[Stored dataset items]
=== Section Start ===
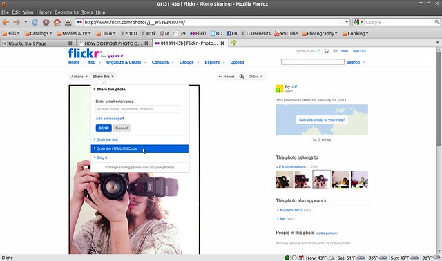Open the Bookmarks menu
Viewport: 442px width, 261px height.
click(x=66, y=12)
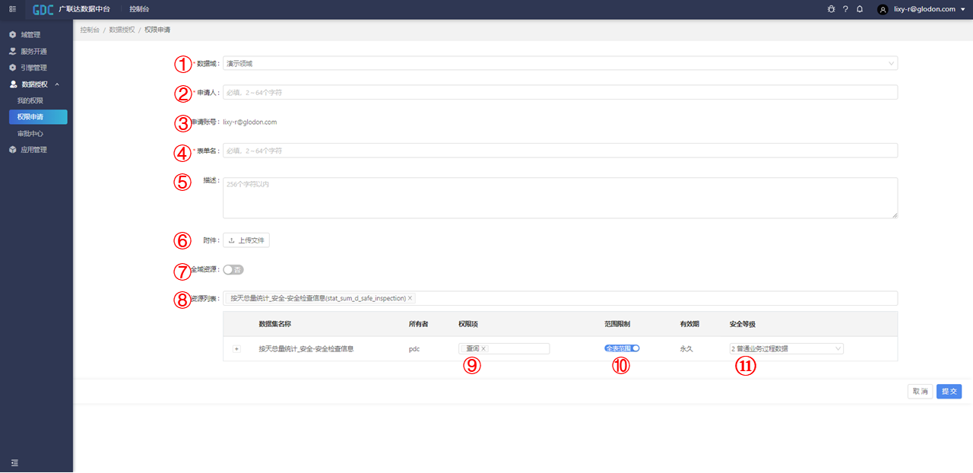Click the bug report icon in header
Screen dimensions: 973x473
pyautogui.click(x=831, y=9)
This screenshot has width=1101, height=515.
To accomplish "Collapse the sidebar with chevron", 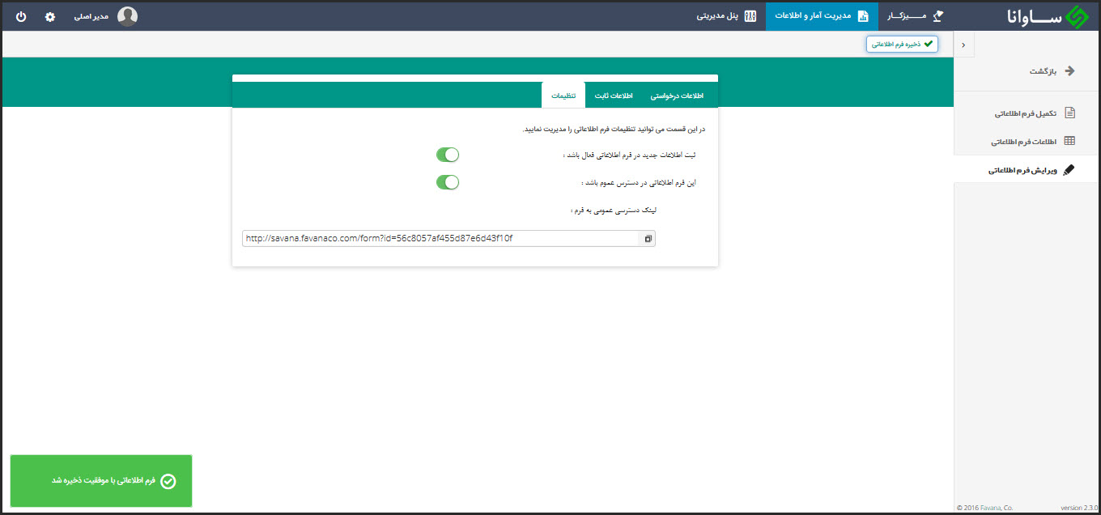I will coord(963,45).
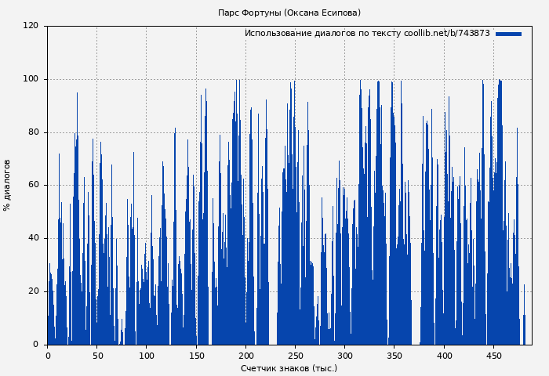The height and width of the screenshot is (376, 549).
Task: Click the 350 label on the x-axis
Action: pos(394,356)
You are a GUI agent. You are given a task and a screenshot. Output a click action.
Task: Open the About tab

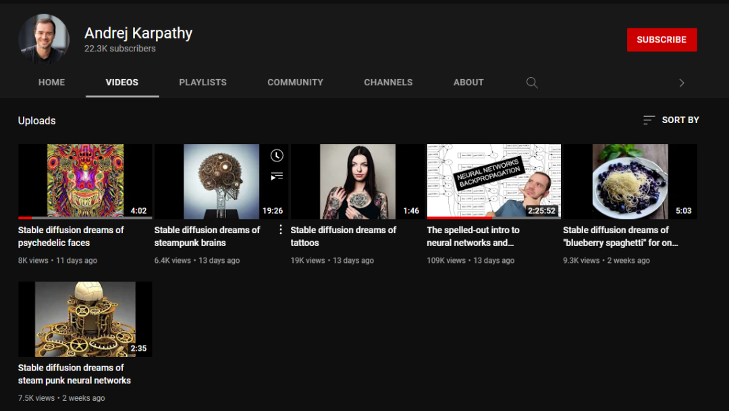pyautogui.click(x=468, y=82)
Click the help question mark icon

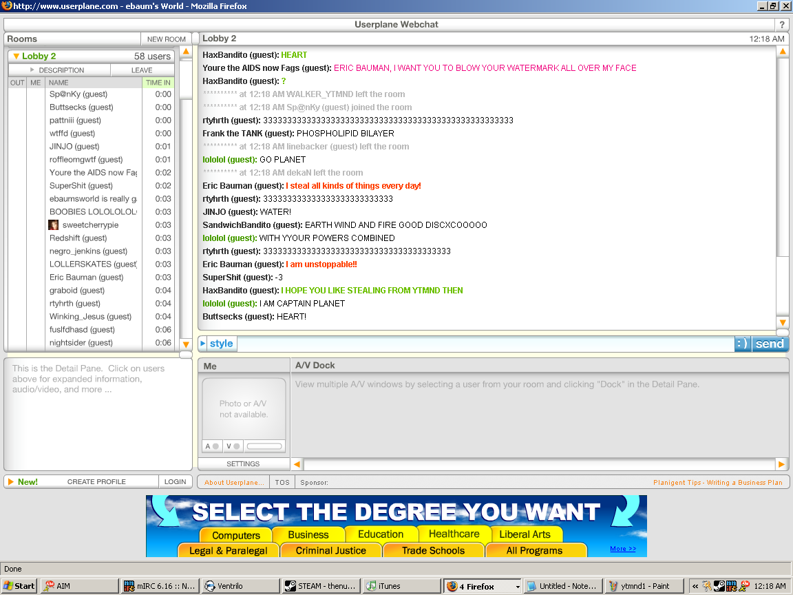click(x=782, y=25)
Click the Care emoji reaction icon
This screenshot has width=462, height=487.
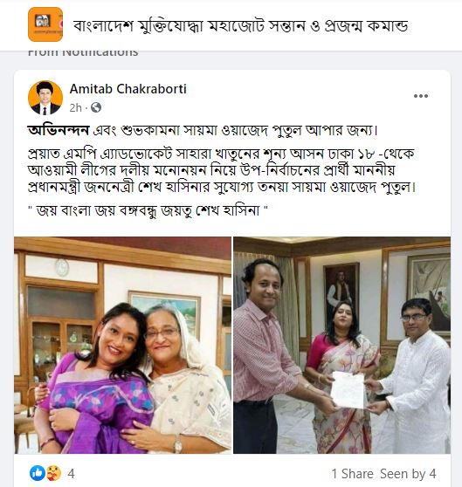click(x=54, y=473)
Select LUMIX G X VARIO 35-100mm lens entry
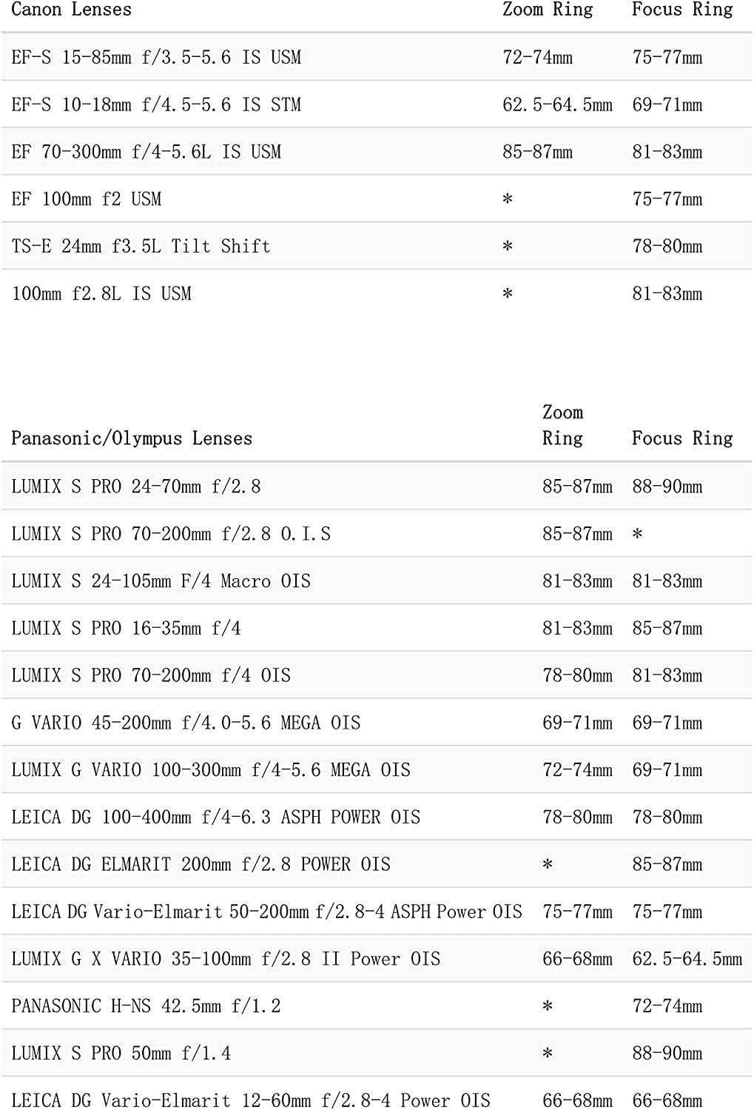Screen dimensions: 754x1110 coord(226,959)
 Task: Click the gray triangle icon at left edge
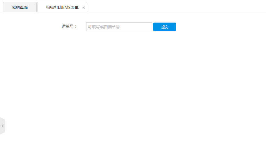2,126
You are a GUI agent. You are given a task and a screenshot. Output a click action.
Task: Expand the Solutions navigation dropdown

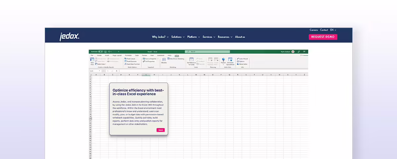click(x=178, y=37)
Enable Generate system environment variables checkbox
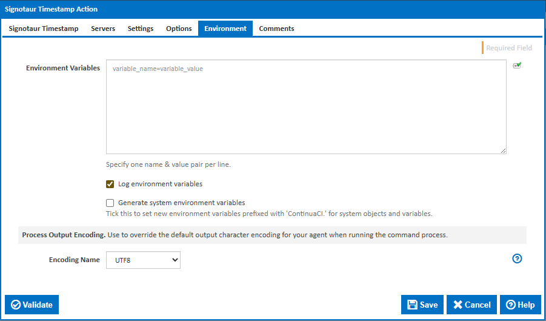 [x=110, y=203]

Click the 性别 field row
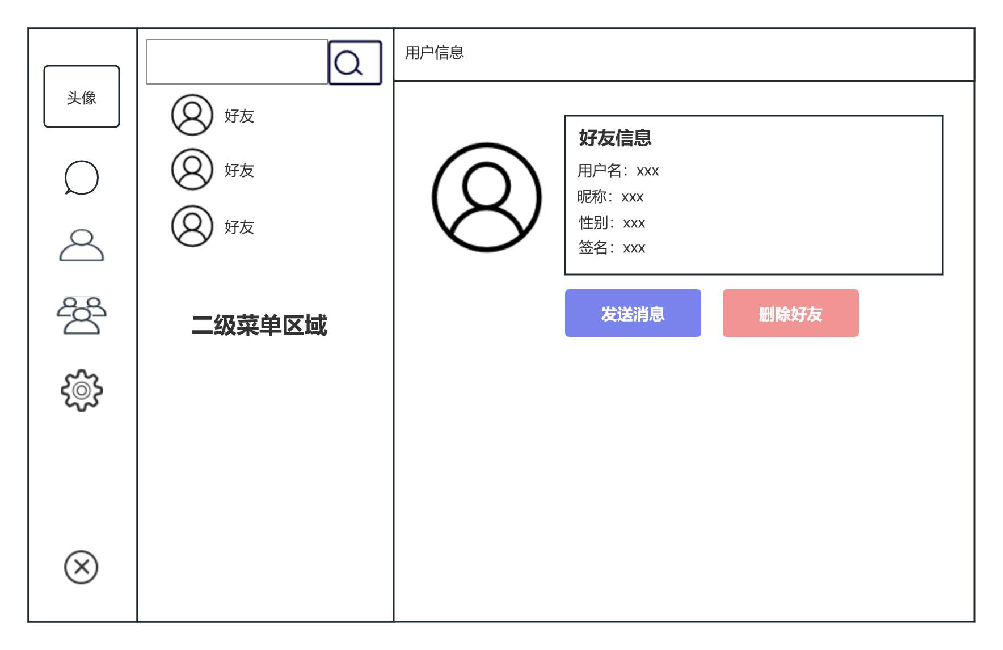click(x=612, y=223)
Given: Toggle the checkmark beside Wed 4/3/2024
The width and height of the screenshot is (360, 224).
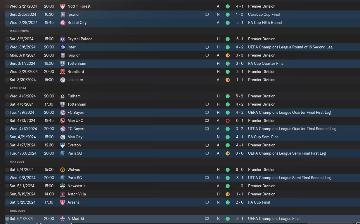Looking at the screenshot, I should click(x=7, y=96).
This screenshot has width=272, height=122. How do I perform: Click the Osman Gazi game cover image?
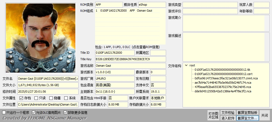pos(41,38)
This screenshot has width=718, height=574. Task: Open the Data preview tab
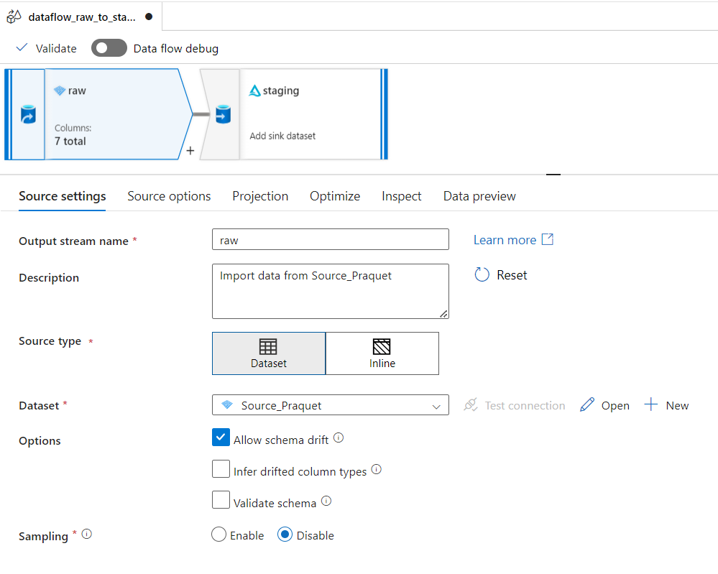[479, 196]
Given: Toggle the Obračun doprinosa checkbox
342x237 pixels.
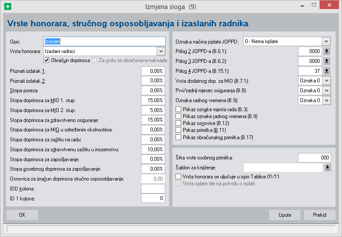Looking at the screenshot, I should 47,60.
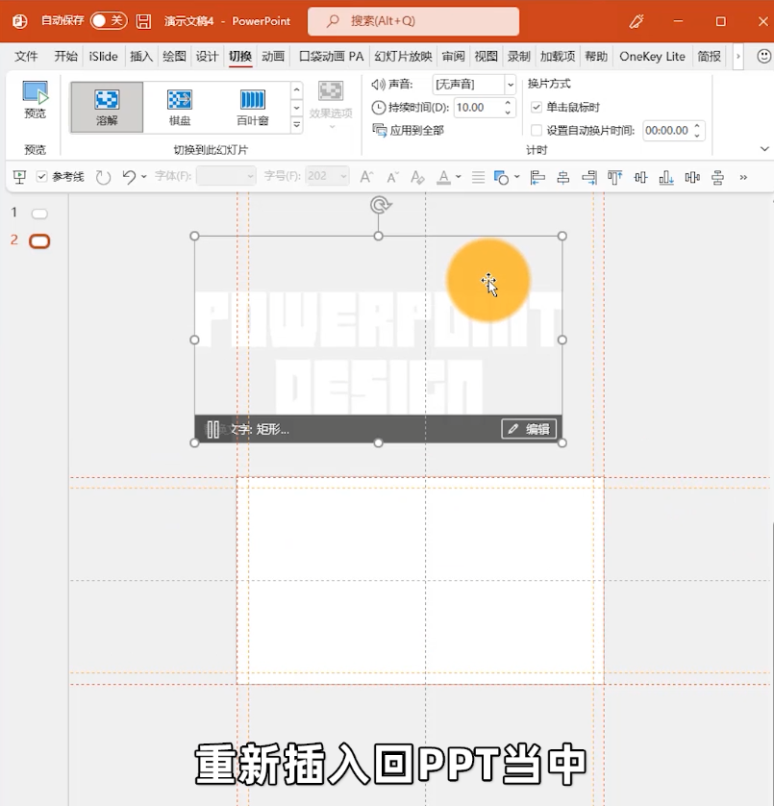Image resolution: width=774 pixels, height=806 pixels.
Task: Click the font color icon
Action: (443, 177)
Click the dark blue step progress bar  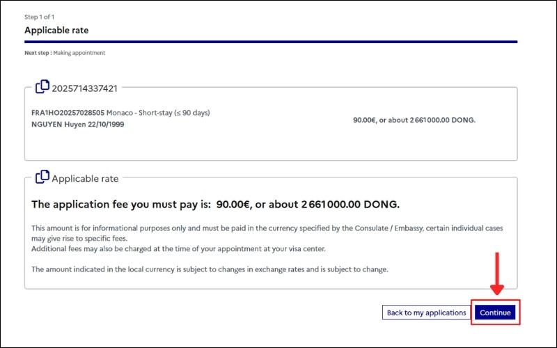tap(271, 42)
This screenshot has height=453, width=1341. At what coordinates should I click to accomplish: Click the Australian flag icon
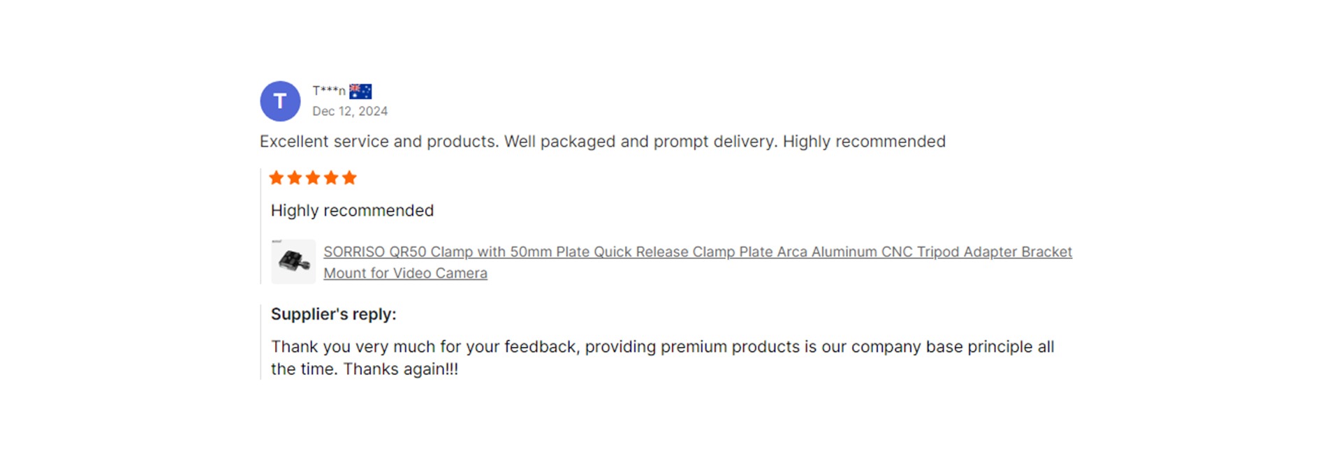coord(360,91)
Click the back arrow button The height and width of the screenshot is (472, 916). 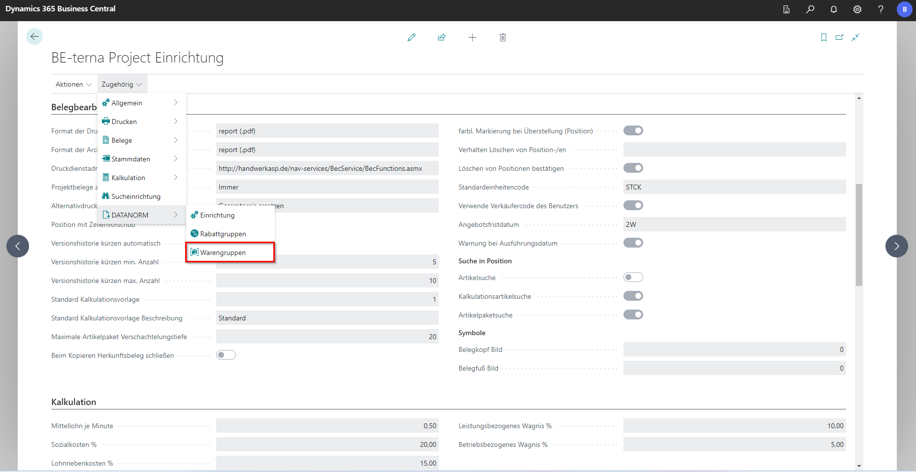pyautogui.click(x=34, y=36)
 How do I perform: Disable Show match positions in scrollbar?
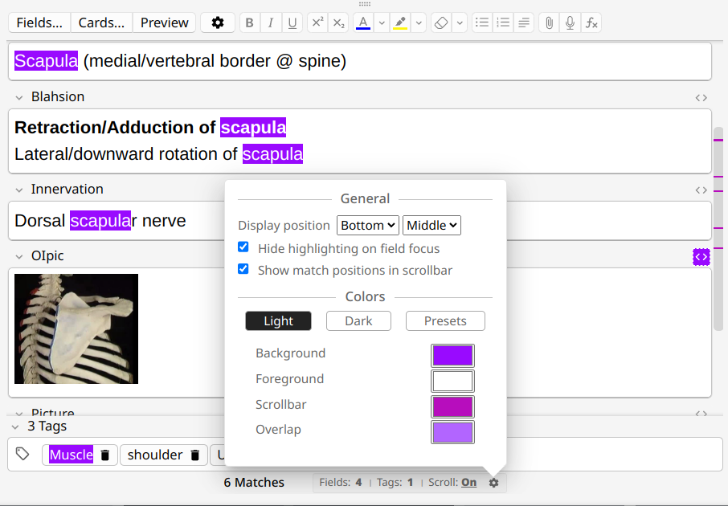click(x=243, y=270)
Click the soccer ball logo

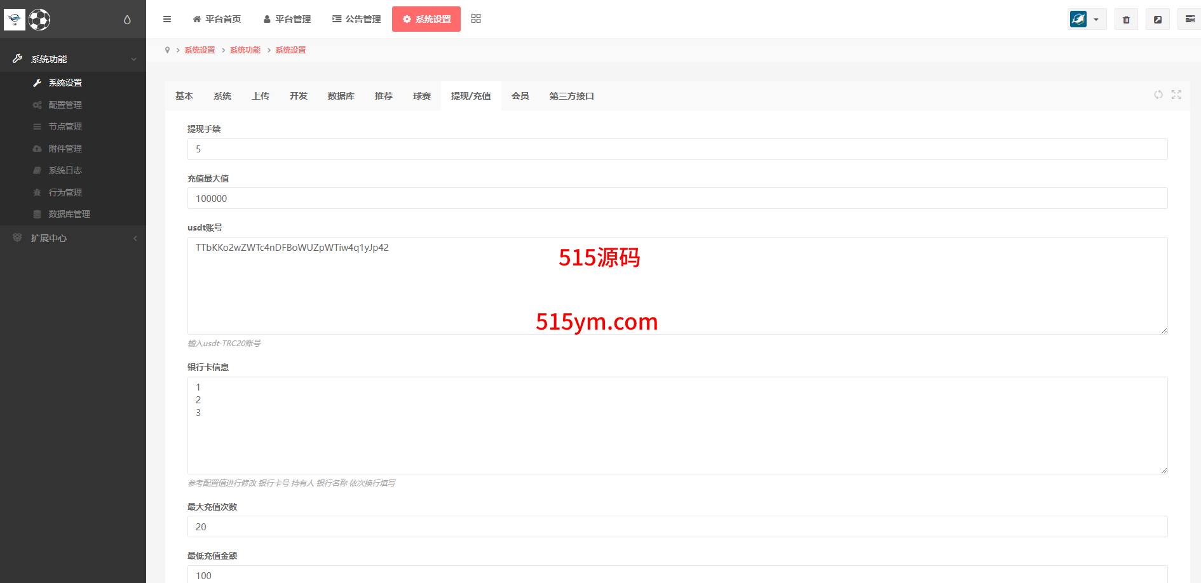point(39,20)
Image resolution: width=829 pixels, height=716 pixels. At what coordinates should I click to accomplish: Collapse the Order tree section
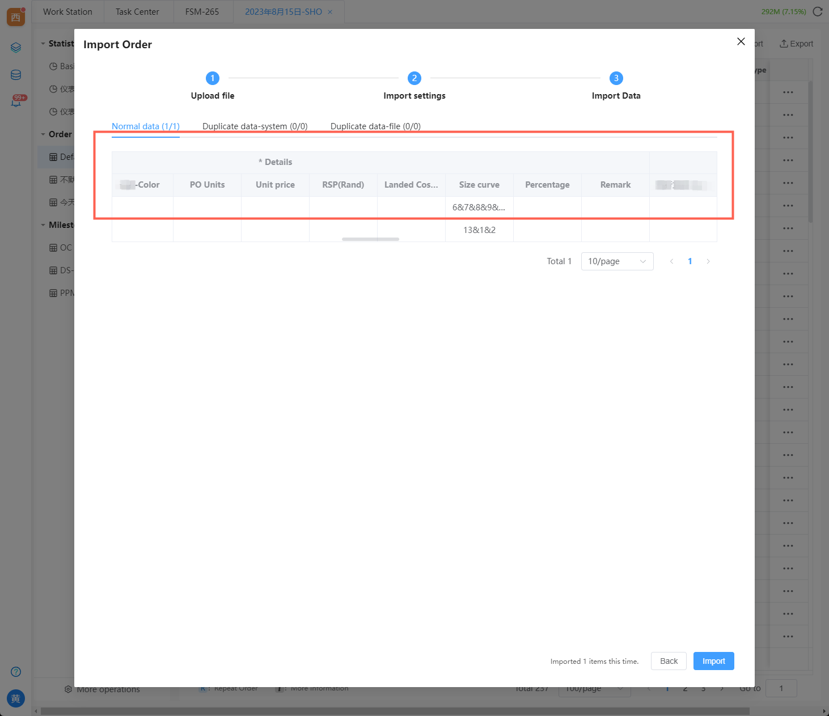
=== Section End ===
• Work instruction
What is the number of lines in the records that include "Toggle"? Answer with that number alone.

• Result of this task
2